• OBIETTIVO DEL COMPITO: Riporta per favore, parola per parola, la parte del testo sull'Abruzzo che si apre con le parole "Fatte le dovute" e si chiude con "non sappiamo replicare.".

---- BRANO SCELTO

DI-VISIONE
«L’arciere che si innamora del proprio arco, non coglie il bersaglio» [M. Scataglini]
È noto anche in Abruzzo il significato del termine ‘potenziale’; meno diffuso il senso dell’effettivo sacrificio necessario a trasformare in fatti concreti le mille opportunità che la Regione offre.
Fatte le dovute eccezioni nelle quali l’eccellenza diventa biglietto da visita a rappresentare piccole nicchie di territorio, restano intere aree la cui valorizzazione rimane pensiero ricorrente ma mai concretizzato. Terre di pittori, artisti, poeti, filosofi, atleti, politici, di un passato glorioso spesso raccontato come trita retorica, che oggi non sappiamo replicare.
Pur senza ambizione di replicare la gloria altrui, manca anche la capacità di essere, nel verso di acquisire un’identità precisa, innovativa, rappresentativa del territorio. Identità che siede all’innesto tra le veloci autostrade e i lentissimi tratturi, i prodotti industriali e l’unicità artigianale, costruzioni che toccano il cielo e piccoli gioielli architettonici la cui perfezione diventa divina.

--------
---- DATI FORNITI

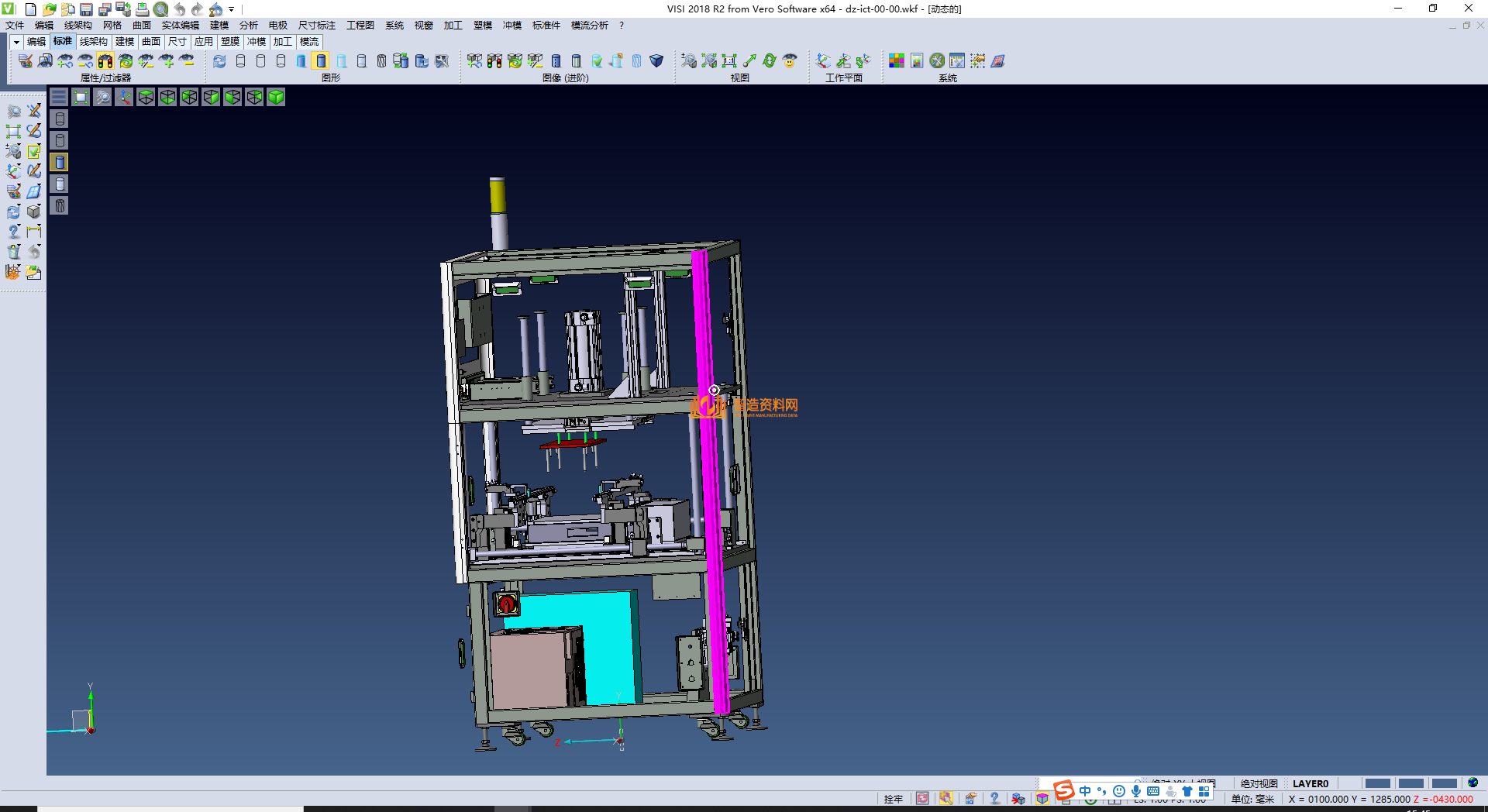
Task: Click the traffic-light filter icon in 属性/过滤器
Action: click(x=105, y=60)
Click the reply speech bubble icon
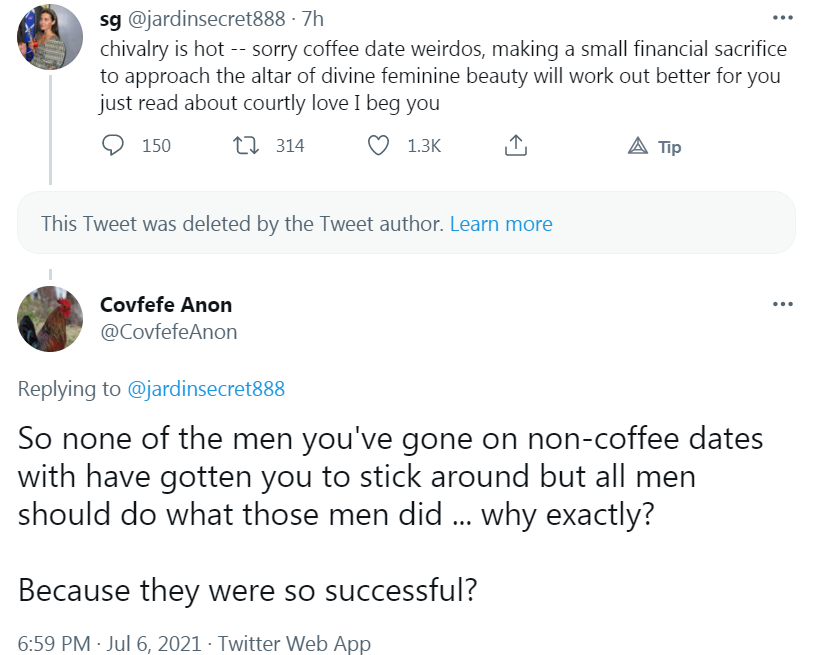Image resolution: width=818 pixels, height=655 pixels. (x=114, y=146)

--------

• RISPOSTA AL COMPITO:
Fatte le dovute eccezioni nelle quali l’eccellenza diventa biglietto da visita a rappresentare piccole nicchie di territorio, restano intere aree la cui valorizzazione rimane pensiero ricorrente ma mai concretizzato. Terre di pittori, artisti, poeti, filosofi, atleti, politici, di un passato glorioso spesso raccontato come trita retorica, che oggi non sappiamo replicare.